━━━━━ ОТРЫВОК ━━━━━

В последний день пребывания на Афоне возникло некоторое недоразумение со своими помощниками. Неважно себя чувствуя, усталый, я почувствовал внутри зарождающуюся волну раздражения. Вспомнил о последствиях, которые отражаются после этого на теле и душе, взял себя в руки, сдержался. Благодарение Богу, не дал врагу омрачить благодатные ощущения от пребывания на Афоне.
Прибыв в Урануполис, зашли в небольшую часовню на пристани, чтобы поблагодарить Бога и Пречистую Богородицу за все милости, которые мы получили за время паломничества по Святой Горе.
По пути в Салоники пытаюсь что-то читать. Безполезно. Извилистая дорога, темновато. Тогда нажимаю на Исусову молитву. В салоне автомобиля идет оживленный разговор. Невольно слышу рассказ о том, как сын Януковича, еще когда был в силе, естественно, волюнтаристски демонтировал в Крыму пушки времен крымской войны и перевез их к себе на дачу. Один из спутников в 90-е годы из Таиланда привозил в Россию большие партии дешевой обуви. Через короткое время все подошвы стали отваливаться. Он в панике. Все претензии к нему. В замешательстве он сигнализирует изготовителю, умоляет принять срочные меры по спасению положения. И вот, через некоторое время из Таиланда приходит посылка. Он с надеждой ее вскрывает – там баночка с клеем и записка с пожеланием успеха. Другой спутник спрашивает, какие чувства у вас вызывает такая картина: ваша теща на вашем «Мерседесе» летит в пропасть. Ответ: «Смешанные чувства» и т.д. и т.п.

━━━━━ СОХРАНЁННЫЕ ДАННЫЕ ━━━━━

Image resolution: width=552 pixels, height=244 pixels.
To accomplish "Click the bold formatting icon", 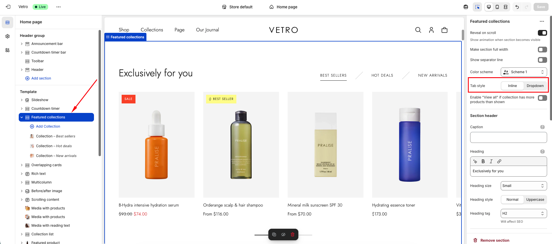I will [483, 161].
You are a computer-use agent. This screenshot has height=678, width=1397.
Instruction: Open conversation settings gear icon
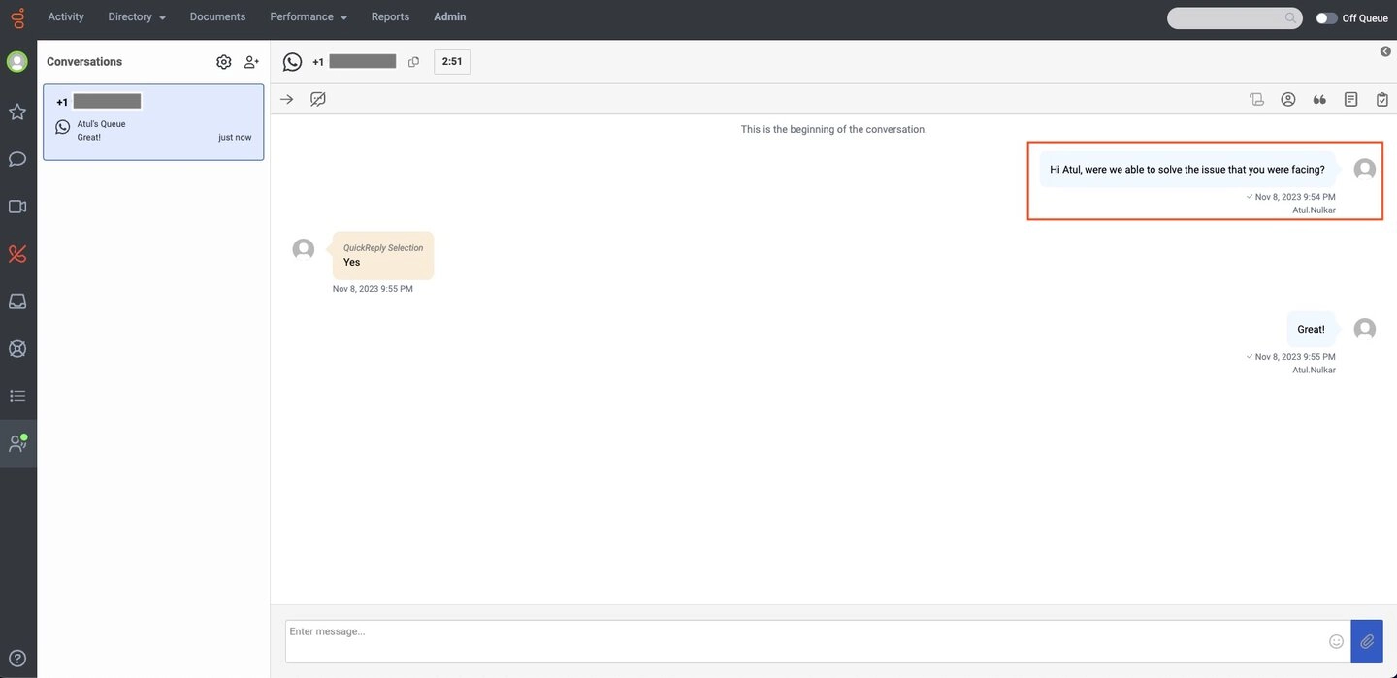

━━━━━

- _ЗАДАНИЕ_
Куда, согласно отрывку, зашли путники по прибытии в Урануполис? Данные представляют собой отдельный материал и к отрывку не относятся.

- _ОТВЕТ_
В небольшую часовню на пристани.